If you read our interview with Bill Black yesterday (see immediately below), you may have some idea why the JOBS Act is bad for jobs, and bad for American business. What has been billed so far as merely a mechanism for blossoming start-ups to raise more capital more quickly, the Jumpstart Our Business Startups Act is actually a way for CEOs to make it more difficult for investors, regulators, and outside auditors to see the inner-workings of their companies.
And it won’t just apply to tiny start-ups either. Kathleen Smith, chairwoman of Renaissance Capital, told a Senate Banking Committee that “over 90 percent of the companies going public” would fall under this bill, having revenues under $1 billion annually. Lynn Turner, at that same hearing, testified that “98 percent of all IPOs since 1970″ would have qualified as what the JOBS act now identifies as “emerging growth companies.”
So what does the bill (really, “six discrete bills, all tied up with a bow”) do?
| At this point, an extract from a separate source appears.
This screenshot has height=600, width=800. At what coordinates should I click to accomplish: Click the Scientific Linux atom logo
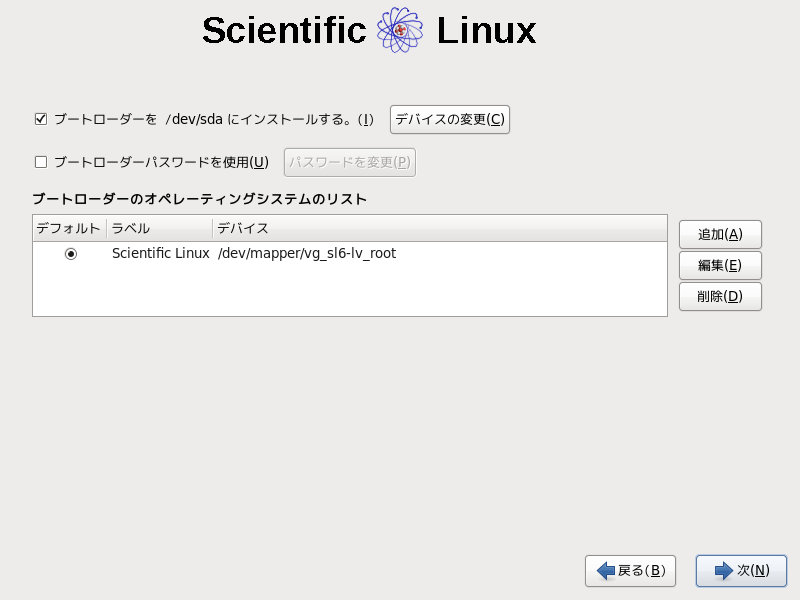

First, is raises the number of shareholders a company can possess before it is forced to go public, from a 500-shareholder limit to 1,000. The bill allows companies to “crowd-fund,” essentially raising money from large pools of small investors, and creates a new category of firms called “emerging growth companies” which are exempted from many of the regulatory hurdles and fee structures implemented by the Securities and Exchange Commission. Most startlingly, the JOBS Act permits companies to raise up to $50 million in shares sales before they have to register with the SEC, ten times the previous level of the last two decades.
Former IMF chief economist Simon Johnson argued a few days ago that:
…you will be ripped off more. Knowing this, any smart investor will want to be better compensated for investing in a particular firm – this raises, not lowers, the cost of capital. The effect on job creation is likely to be negative, not positive.
Johnson also picks apart the seemingly benign “crowd-funding” allowance:
Perhaps the worst parts of the bill are those provisions that would allow “crowd-financing” exempt from the usual Securities and Exchange Commission disclosure requirements. A new venture could raise up to $1-2 million through internet solicitations, as long as no investor puts in more than $10,000. The level of disclosure would be minimal and there would be no real penalties for outright lying. There would also be no effective oversight of such stock promotion – returning us precisely to the situation that prevailed in the 1920s.
If the Act makes it through the Senate today, there’s a fair chance that Obama will lend his signature. If so, regulatory regimes will take another substantial hit: Large corporate creations will have even more opportunity to commit fraud with nearly-total legal immunity, and the seeds will be sown for another massive financial bubble. This is indeed, as Bill Black stated, a “catastrophe.”